Comparative genomics reveals structural and functional features specific to the genome of a foodborne Escherichia coli O157:H7.
Escherichia coli O157:H7 (O157) has been linked to numerous foodborne disease outbreaks. The ability to rapidly sequence and analyze genomes is important for understanding epidemiology, virulence, survival, and evolution of outbreak strains. In the current study, we performed comparative genomics to determine structural and functional features of the genome of a foodborne O157 isolate NADC 6564 and infer its evolutionary relationship to other O157 strains.The chromosome of NADC 6564 contained 5466?kb compared to reference strains Sakai (5498?kb) and EDL933 (5547?kb) and shared 41 of its 43 Linear Conserved Blocks (LCB) with the reference strains.
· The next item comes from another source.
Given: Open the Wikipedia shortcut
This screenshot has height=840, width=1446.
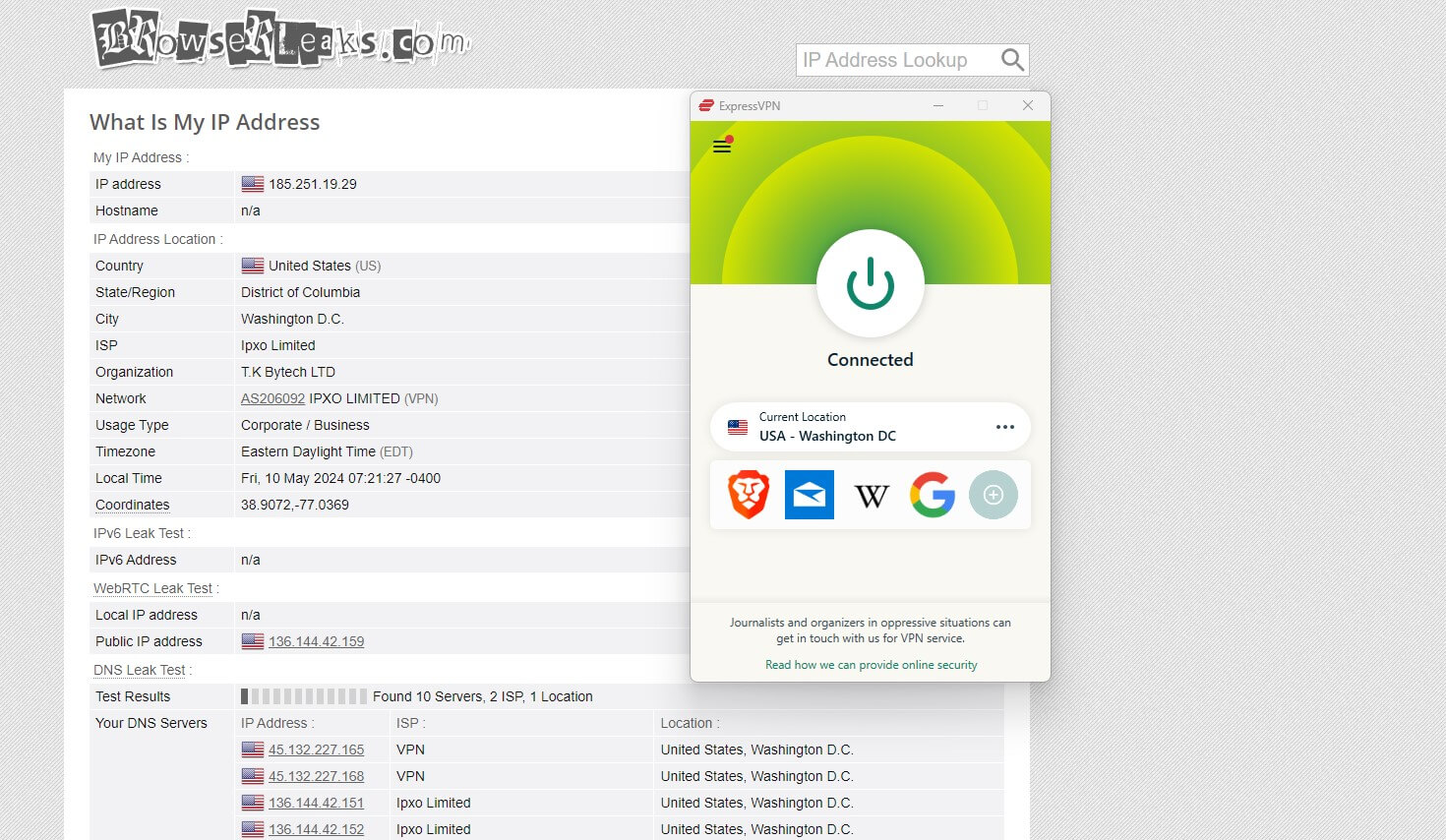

However, 18 of 41 LCB had inverse orientation in NADC 6564 compared to the reference strains. NADC 6564 shared 18 of 19 bacteriophages with reference strains except that the chromosomal positioning of some of the phages differed among these strains. The additional phage (P19) of NADC 6564 was located on a 39-kb insertion element (IE) encoding several hypothetical proteins, an integrase, transposases, transcriptional regulators, an adhesin, and a phosphoethanolamine transferase (PEA). The complete homologs of the 39-kb?IE were found in E. coli PCN061 of porcine origin. The IE-encoded PEA showed low homology (32-33%) to four other PEA in NADC 6564 and PEA linked to mobilizable colistin resistance in E. coli but was highly homologous (95%) to a PEA of uropathogenic, avian pathogenic, and enteroaggregative E. coli. NADC 6564 showed slightly higher minimum inhibitory concentration of colistin compared to the reference strains. The 39-kb?IE also contained dndBCDE and dptFGH operons encoding DNA S-modification and a restriction pathway, linked to oxidative stress tolerance and self-defense against foreign DNA, respectively. Evolutionary tree analysis grouped NADC 6564 with lineage I O157 strains.These results indicated that differential phage counts and different chromosomal positioning of many bacteriophages and genomic islands might have resulted in recombination events causing altered chromosomal organization in NADC 6564. Evolutionary analysis grouped NADC 6564 with lineage I strains and suggested its earlier divergence from these strains. The ability to perform S-DNA modification might affect tolerance of NADC 6564 to various stressors.